Discussion in 'Recording' started by shanetsh, Oct 28, 2012.

  1. shanetsh

    shanetsh Active Member

    hey guys.. i'm trying to improve on my recording:
    https://www.youtube.com/watch?v=db3__34cEhU

    as many people have suggested to me that i need to get a better reflection filter/shield,
    i have narrowed them down to two that i have access to:

    1. Soundkitz AE-F
    NEW! AE-F ACOUSTIC REFLECTION FILTER PORTABLE VOCAL SOUND BOOTH REFLEXION | eBay
    2. Editorskeys
    The Portable Vocal Booth Pro 2 - With Heavy Duty Stand Worth Over 50.00 and Desk Stand Mounts - Get Perfect Dry Vocals Today.

    the Editorskeys one is almost triple the Soundkitz's price after shipping.. And i am bias towards it coz many people have bought and reviewed it on youtube but they:
    1. Are the first to put it up on the market
    2. They made a video justifying their price and i do not know wat the other company's product are made of:
    https://www.youtube.com/watch?v=HpaF...SNSEdCcec3lI_z

    Really need your input on this! thanks guys =)
     
  2. Kurt Foster

    Kurt Foster Distinguished Member

    i don't see any difference. not even sure what is behind the foam but i think i would try just glueing a piece of foam to some cardboard and putting that up behind the mic first.

    i add none of this stuff is needed in a room that is correctly designed. if your doing vocals in your c/r you might need to look at working on he acoustics in the whole room. i mean you're recording, listening and making decisions in that environment.
     
  3. shanetsh

    shanetsh Active Member

    i'm recording in my bedroom with alot of timber furnishings.. and i cant acoustically treat it as i dont want my bedroom to be filled with auralex.

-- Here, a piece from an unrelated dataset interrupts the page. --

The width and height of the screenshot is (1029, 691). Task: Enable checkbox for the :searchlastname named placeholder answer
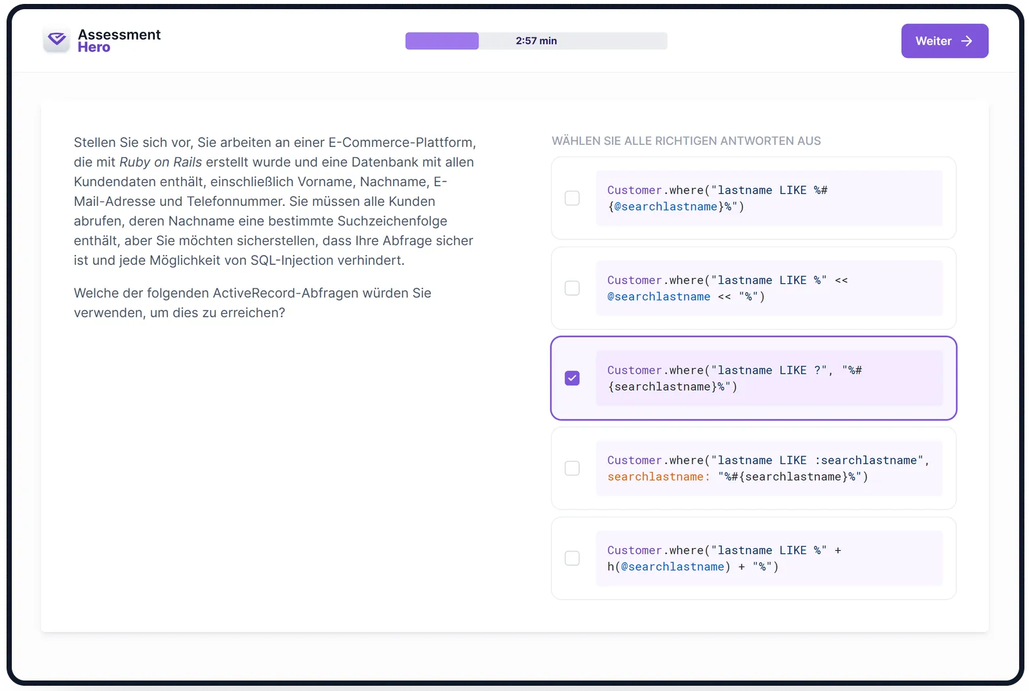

    thus i need a reflection shield that can almost do wat a treated room does..
     
  4. Kurt Foster

    Kurt Foster Distinguished Member

    well i don't think that's possible. do try a piece of acoustic foam glued to some cardboard first. i would bet there won't be much if any difference between that and one of those high priced solutions.
     
  5. shanetsh

    shanetsh Active Member

    the thing is.. here is Malaysia, foams like Auralex costs 100 USD for a 2' by 1' so its not exactly cheap..

    since that's the case, i might as well get those 'high priced solutions' rite?

    i am asking about the difference between these two products, not wat alternate methods might be better.. as i have already considered those and they are not cheap where i'm from..
     
  6. Kurt Foster

    Kurt Foster Distinguished Member

    ok then. a "reflection filter" will not do what good room treatments will do. it will look cool but imo that's about it.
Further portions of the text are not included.